### REQUIRED TASK
Write out the material from the line containing "Disable the Record" through the line containing "will [515, 606].", with both of those lines included.

### RECORDS FOR PROCESSING

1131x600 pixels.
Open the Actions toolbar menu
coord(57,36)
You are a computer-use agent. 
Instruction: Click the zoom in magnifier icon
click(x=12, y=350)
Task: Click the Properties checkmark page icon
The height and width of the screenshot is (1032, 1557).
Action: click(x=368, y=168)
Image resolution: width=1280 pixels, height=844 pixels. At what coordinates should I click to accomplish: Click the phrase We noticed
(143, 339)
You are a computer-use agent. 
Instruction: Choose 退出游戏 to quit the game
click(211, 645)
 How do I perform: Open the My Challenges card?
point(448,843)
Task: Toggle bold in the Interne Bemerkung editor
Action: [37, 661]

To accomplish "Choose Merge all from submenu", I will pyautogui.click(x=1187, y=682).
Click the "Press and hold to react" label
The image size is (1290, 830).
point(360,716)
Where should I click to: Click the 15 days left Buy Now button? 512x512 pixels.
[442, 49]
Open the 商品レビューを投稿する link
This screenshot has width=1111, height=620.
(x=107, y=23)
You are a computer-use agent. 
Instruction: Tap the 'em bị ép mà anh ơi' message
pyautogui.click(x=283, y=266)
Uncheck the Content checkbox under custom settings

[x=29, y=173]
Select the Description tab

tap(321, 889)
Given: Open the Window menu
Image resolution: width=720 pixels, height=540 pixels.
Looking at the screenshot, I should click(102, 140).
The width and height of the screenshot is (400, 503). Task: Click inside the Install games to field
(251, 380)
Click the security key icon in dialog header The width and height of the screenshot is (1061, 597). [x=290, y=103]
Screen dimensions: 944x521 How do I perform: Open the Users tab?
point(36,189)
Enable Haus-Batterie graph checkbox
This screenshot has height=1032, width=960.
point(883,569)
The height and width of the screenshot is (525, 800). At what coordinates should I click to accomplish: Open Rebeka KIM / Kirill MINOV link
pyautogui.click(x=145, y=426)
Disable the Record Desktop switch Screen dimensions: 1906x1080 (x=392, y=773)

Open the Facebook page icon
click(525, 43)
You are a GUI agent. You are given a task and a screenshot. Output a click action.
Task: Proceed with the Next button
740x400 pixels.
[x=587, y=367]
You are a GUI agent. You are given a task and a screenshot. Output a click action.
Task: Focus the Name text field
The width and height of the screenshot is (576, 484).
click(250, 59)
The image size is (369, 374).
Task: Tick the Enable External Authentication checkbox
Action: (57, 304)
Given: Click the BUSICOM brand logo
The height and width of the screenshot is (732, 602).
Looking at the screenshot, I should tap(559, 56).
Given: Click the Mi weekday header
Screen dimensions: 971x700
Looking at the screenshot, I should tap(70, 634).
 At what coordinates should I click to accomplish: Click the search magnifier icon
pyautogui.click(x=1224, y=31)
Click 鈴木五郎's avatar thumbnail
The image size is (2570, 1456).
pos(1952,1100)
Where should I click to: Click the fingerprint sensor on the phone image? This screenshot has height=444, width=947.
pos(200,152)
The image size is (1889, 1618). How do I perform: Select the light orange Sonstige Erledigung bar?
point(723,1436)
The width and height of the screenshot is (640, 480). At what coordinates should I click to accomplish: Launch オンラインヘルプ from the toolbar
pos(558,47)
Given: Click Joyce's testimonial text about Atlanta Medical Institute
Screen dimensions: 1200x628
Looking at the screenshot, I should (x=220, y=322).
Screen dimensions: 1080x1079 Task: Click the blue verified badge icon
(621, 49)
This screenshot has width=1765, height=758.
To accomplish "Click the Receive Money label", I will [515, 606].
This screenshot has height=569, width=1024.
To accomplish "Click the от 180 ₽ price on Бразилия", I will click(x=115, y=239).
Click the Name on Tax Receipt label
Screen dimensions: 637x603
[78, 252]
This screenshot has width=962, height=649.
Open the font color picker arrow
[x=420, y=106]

### THE COMPLETED TASK
Disable the Record Desktop switch Screen dimensions: 1906x1080 (x=392, y=773)

Open the Facebook page icon
click(525, 43)
You are a GUI agent. You are given a task and a screenshot. Output a click action.
Task: Proceed with the Next button
740x400 pixels.
[x=587, y=367]
You are a GUI agent. You are given a task and a screenshot. Output a click action.
Task: Focus the Name text field
The width and height of the screenshot is (576, 484).
click(250, 59)
The image size is (369, 374).
Task: Tick the Enable External Authentication checkbox
Action: (57, 304)
Given: Click the BUSICOM brand logo
The height and width of the screenshot is (732, 602).
Looking at the screenshot, I should tap(559, 56).
Given: Click the Mi weekday header
Screen dimensions: 971x700
Looking at the screenshot, I should tap(70, 634).
 At what coordinates should I click to accomplish: Click the search magnifier icon
pyautogui.click(x=1224, y=31)
Click 鈴木五郎's avatar thumbnail
The image size is (2570, 1456).
pos(1952,1100)
Where should I click to: Click the fingerprint sensor on the phone image? This screenshot has height=444, width=947.
pos(200,152)
The image size is (1889, 1618). How do I perform: Select the light orange Sonstige Erledigung bar?
point(723,1436)
The width and height of the screenshot is (640, 480). At what coordinates should I click to accomplish: Launch オンラインヘルプ from the toolbar
pos(558,47)
Given: Click Joyce's testimonial text about Atlanta Medical Institute
Screen dimensions: 1200x628
Looking at the screenshot, I should (x=220, y=322).
Screen dimensions: 1080x1079 Task: Click the blue verified badge icon
(621, 49)
This screenshot has width=1765, height=758.
To accomplish "Click the Receive Money label", I will [515, 606].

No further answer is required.